A qualidade das praias do Rio de Janeiro como um todo continua muito abaixo das outras capitais litorâneas, mas neste ano houve uma melhora: 14% dos pontos de coleta foram considerados bons, marca superior à média de 8% registrada entre 2016 e 2019 (sem contar os anos de pandemia).

A soma dos trechos ruins e péssimos da cidade, impróprios para banho em mais de 25% das medições, também diminuiu de 61% para 58% na mesma comparação. Além das praias de Paquetá e Ilha do Governador já citadas, contribuíram para a melhora trechos da zona sul.

São Conrado, próxima à favela da Rocinha, ficou regular após seis anos como péssima ou ruim. Já a praia do Diabo, ao lado da turística pedra do Arpoador, e a porção de Copacabana mais perto do Leme passaram de regular, no ano passado, para boa neste ano.

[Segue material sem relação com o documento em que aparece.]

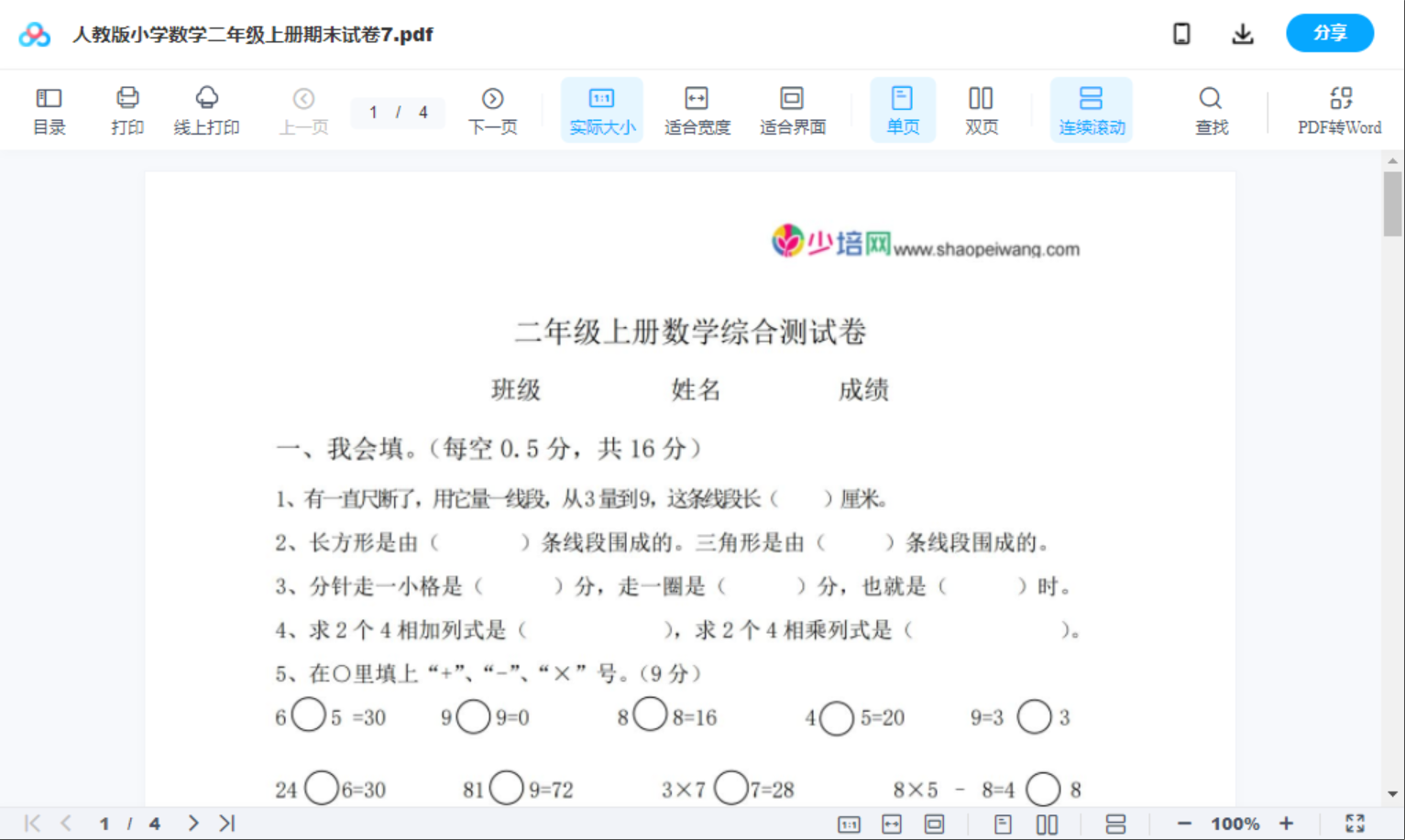Select 适合界面 fit-to-page zoom
This screenshot has width=1405, height=840.
(x=792, y=109)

Com relação ao estado fluminense, é mais difícil fazer essa análise porque quase um terço dos pontos continua sem monitoramento, incluindo em Angra dos Reis e Paraty, que chegam ao terceiro ano sem saber a qualidade do seu mar —o Inea diz que está retomando as medições gradativamente.

"Eu trabalho na região de Angra e você vê que estão cometendo os mesmos erros da baía de Guanabara na baía de Ilha Grande, a última das baías protegidas. Áreas densamente habitadas, de baixa renda, com tratamento de esgoto ainda baixo", alerta o biólogo Moscatelli.

Ele diz ter expectativas positivas em relação às mudanças no saneamento básico, mas afirma não estar tão otimista quanto ao outro protagonista da poluição dos corpos hídricos: as políticas públicas de habitação e ordenação do uso do solo.

"A baía de Guanabara é o paciente que está na UTI quase morrendo. Ele começa a mexer o dedo do pé, da mão, abre o olho, mas continua na UTI", ilustra.